Speaking of the screen, you have a 6.4-inch AMOLED screen with Full HD 1080p resolution that looks very sharp. This size of a screen is close to perfect: the phone is not too big but you still get plenty of screen real estate. Now, if you compare this budget phone to the very best phones that cost double or even triple its price, you will see that the Nord screen is not quite on the same level: the big issue is that colors are a bit on the cold side no matter how you tweak them in settings. Here at PhoneArena we test the display on every phone using professional equipment, and you can see a super detailed breakdown of the screen quality of the OnePlus Nord at our website, just check out the description box below, but this chart you see now shows a good illustration of how the screen doesn’t quite hit the color box targets. Again, that’s a bit of a nit-picky thing to mention for a budget phone, but still worth knowing.
As to the fingerprint scanner built inside the screen, we’ve had zero issues. It’s an optical one, and a super fast and quite accurate one.
One thing we have noticed with the OnePlus Nord is that it was able to pick Wi-Fi signal in places where most other phones, even much more expensive ones, cannot. My balcony is a place where almost no other phone picks up Wi-Fi signal, but the Nord locks onto it perfectly and maintains a solid connection. For cellular signal, however, I have noticed it drop in elevators where other phones are still able to keep up. So a bit of a mixed story.
The software on OnePlus phones known as Oxygen OS is a super clean and bloatware-free version of Android. Earlier OnePlus phones had a custom screen on the left-most home screen, and now that’s replaced with a Google news feed.
One super weird thing about the OnePlus Nord is that it keeps on popping up strange notifications that I have never seen on any other Android phone. While playing music on Spotify, in a phone call, or doing something else, a notification that says the phone is receiving or refreshing data appears, and then disappears after a few brief moments. That’s just strange.
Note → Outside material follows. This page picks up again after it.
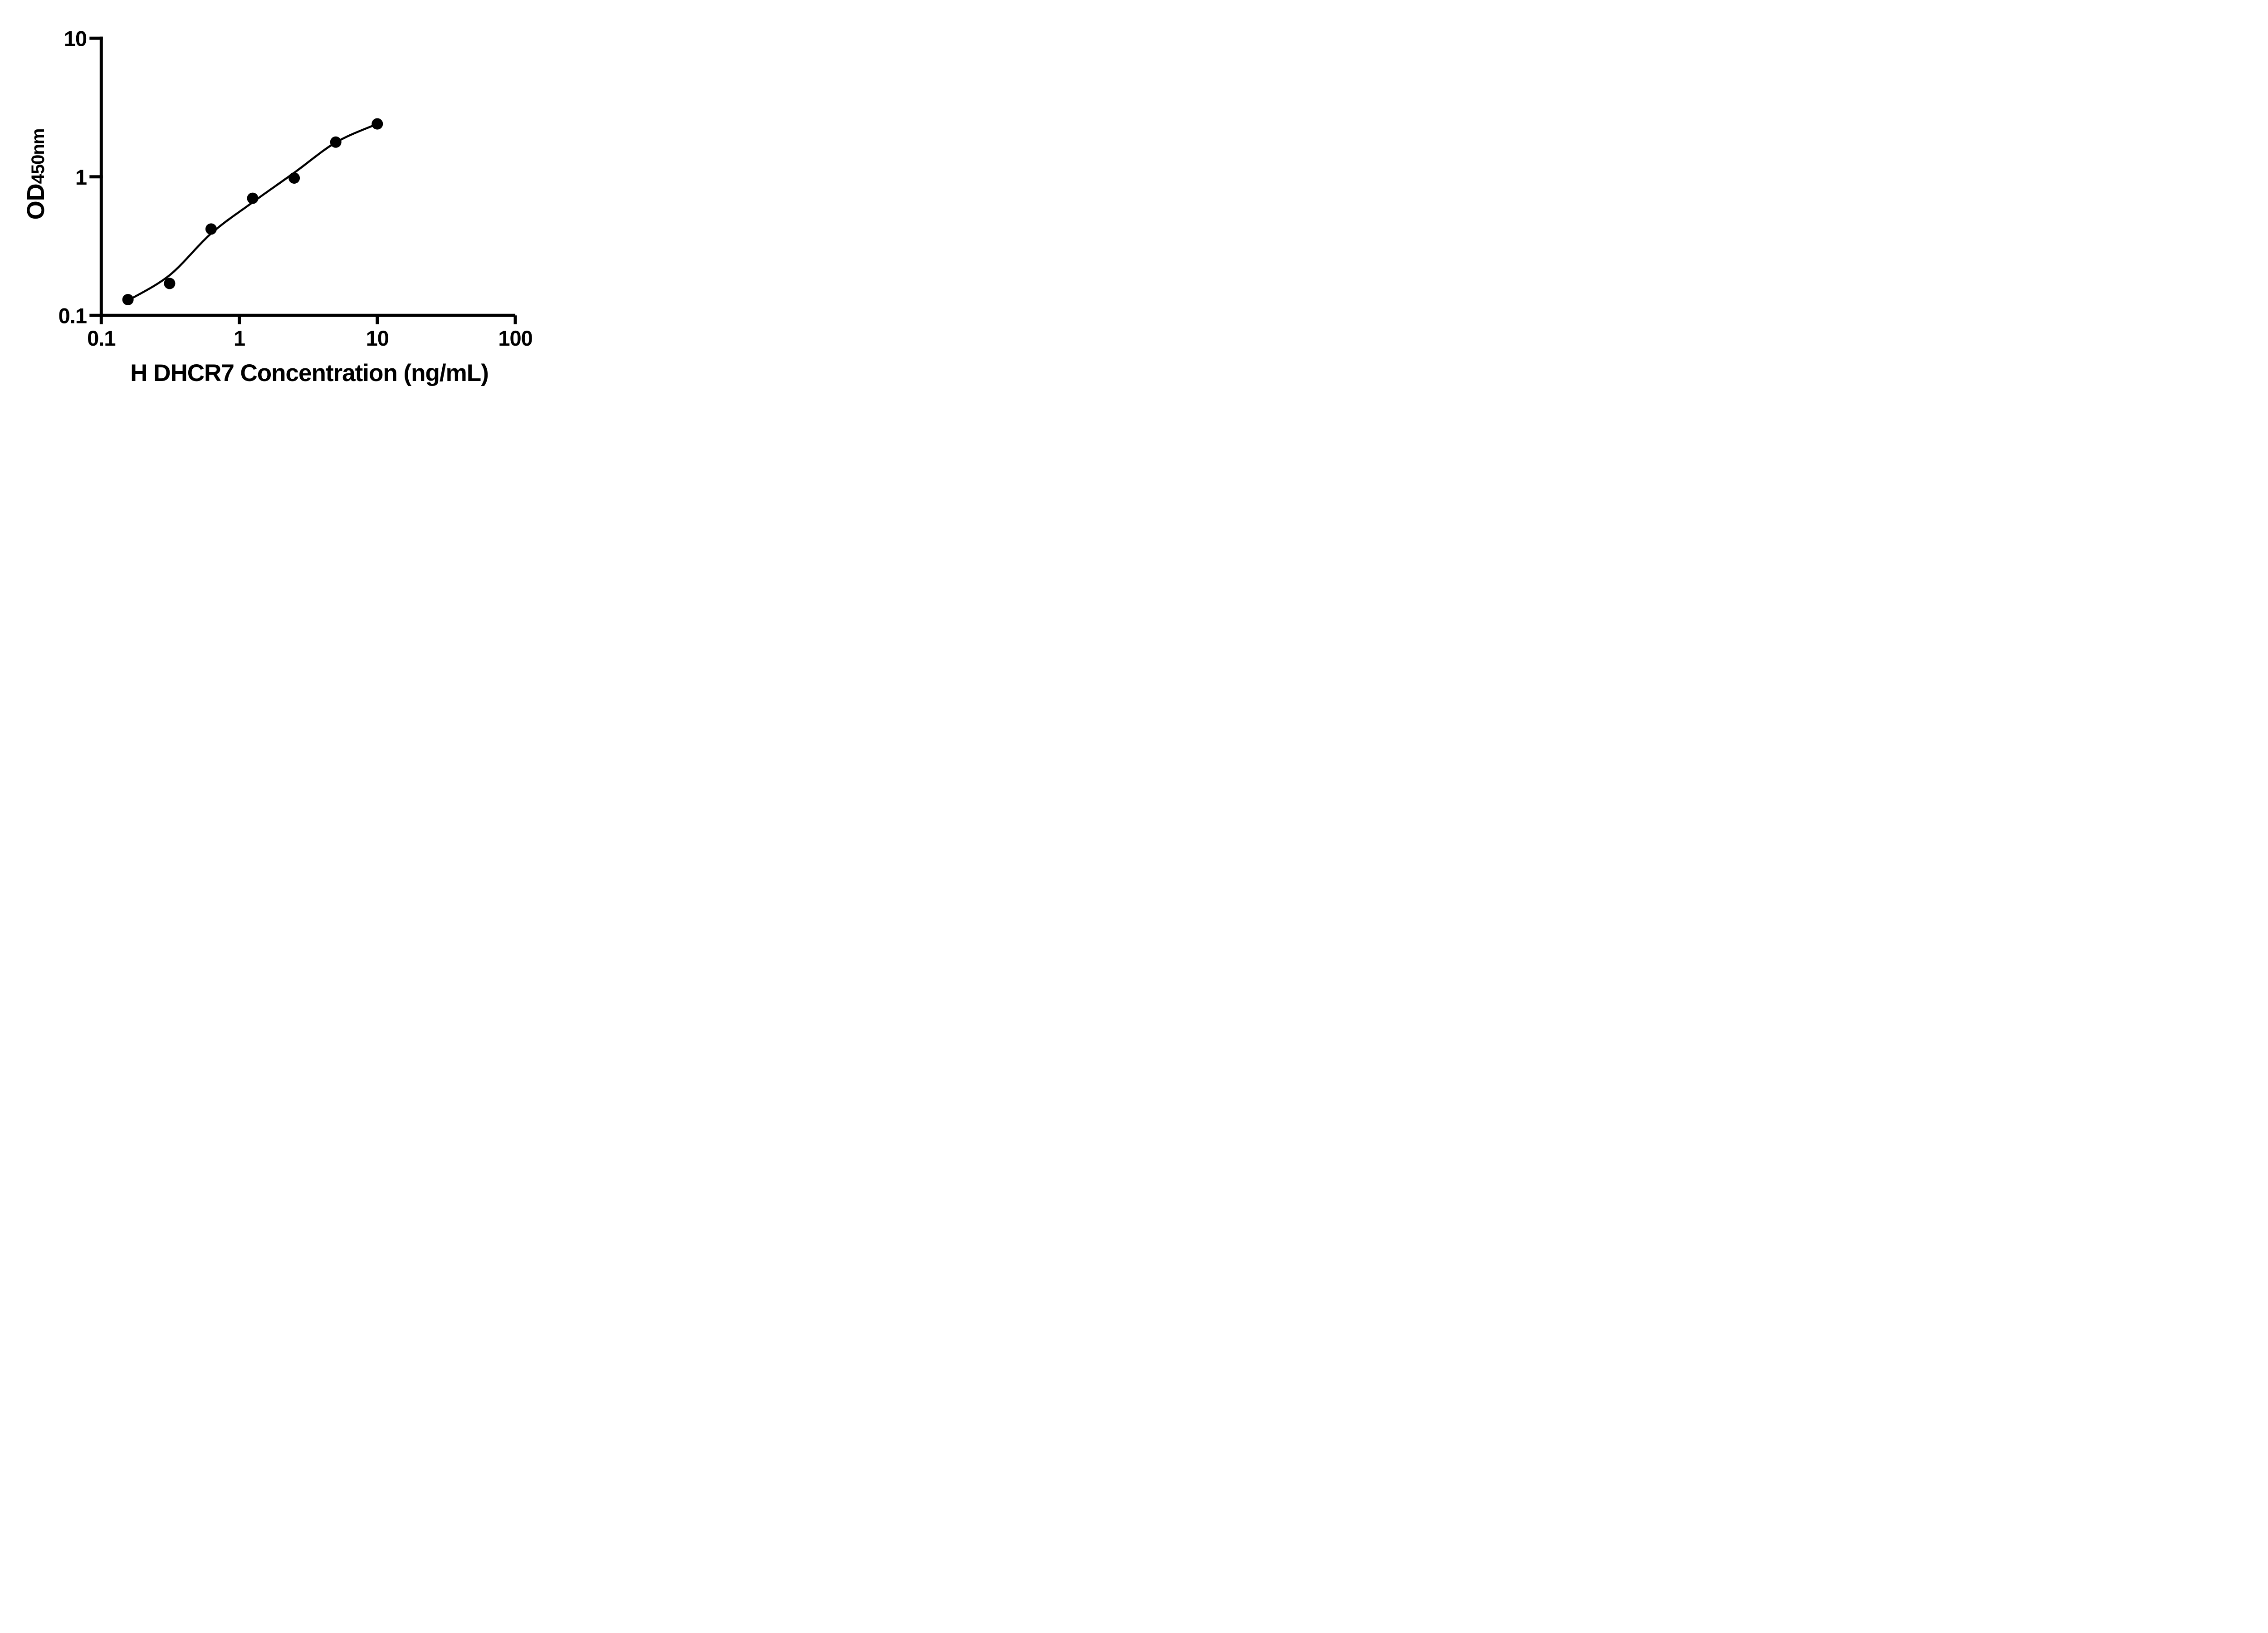 This screenshot has height=1633, width=2268. I want to click on x-tick-label: 1, so click(240, 338).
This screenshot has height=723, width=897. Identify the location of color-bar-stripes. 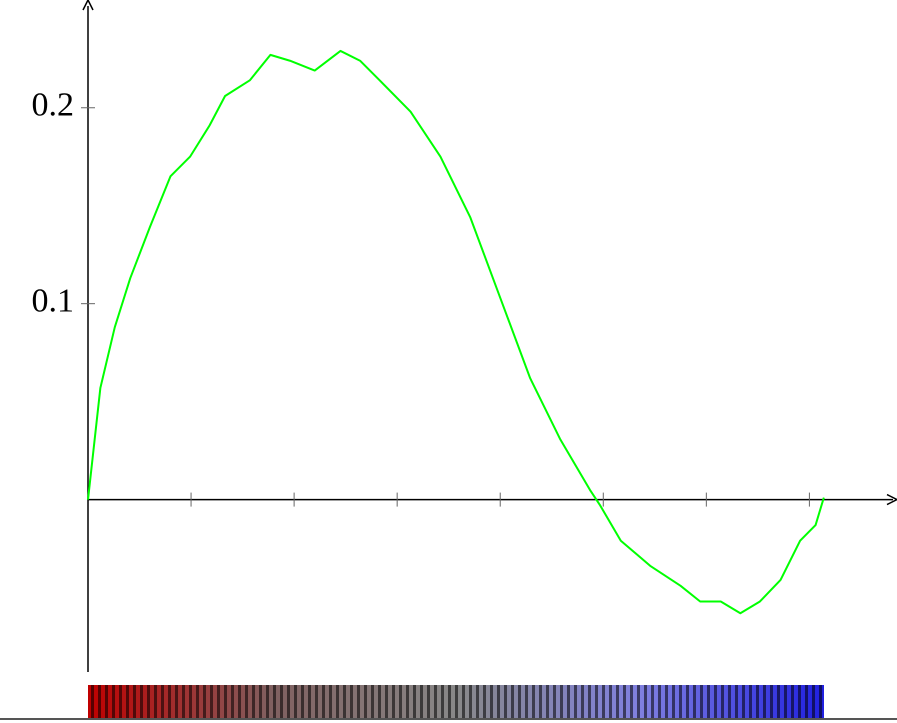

Okay, what about the cameras? There is six of them, four on the back, two on the front, and that’s a lot of cameras. But we have seen phones like the Google Pixel 4a with just one camera on the back and amazing images, so it’s definitely not just about the number. In fact, two of the cameras on the OnePlus Nord, there is no good use for. The macro camera is the worst, it takes blurry images with poor detail, and you’re just better off using the main camera instead to take close-up shots. Another sensor is a depth sensor for measuring depth for things like blurry backgrounds in portrait shots. So you are left with a main and an ultra wide camera. The ultra wide shooter on the OnePlus Nord is nice to have, it gives that nice crazy wide perspective to photos, but quality could be better and detail is quite poor. So we do recommend using the main camera, it has the best quality, with a good amount of detail and most images turn out quite decent. It’s not quite Pixel 4a grade, though, and it’s not quite amazing. We wish colors were not so muted and a bit more animated, as images look a bit flat. The front cameras are nice though and that second camera for ultra wide selfies is really cool.
Finally, battery life. So battery life is better if you use the phone at 60 Hertz, but then you lose a big part of the magic. I personally keep the phone at 90 Hertz, and usually get through a full day, but if I use the phone a bit more, I have to top it up before the end of the day.
So time to draw that proverbial line in the sand. Should YOU buy the OnePlus Nord? If you want an incredibly fast phone that will remain fast for years, that charges quickly, that has great Wi-Fi connectivity, and that also happens to look great and be just the right size that is not too gigantic, or too small, absolutely go for it. If you want the very best camera in a budget phone, however, have a look at the Pixel 4a, it’s not quite as fast and good looking, but it has a truly impressive camera.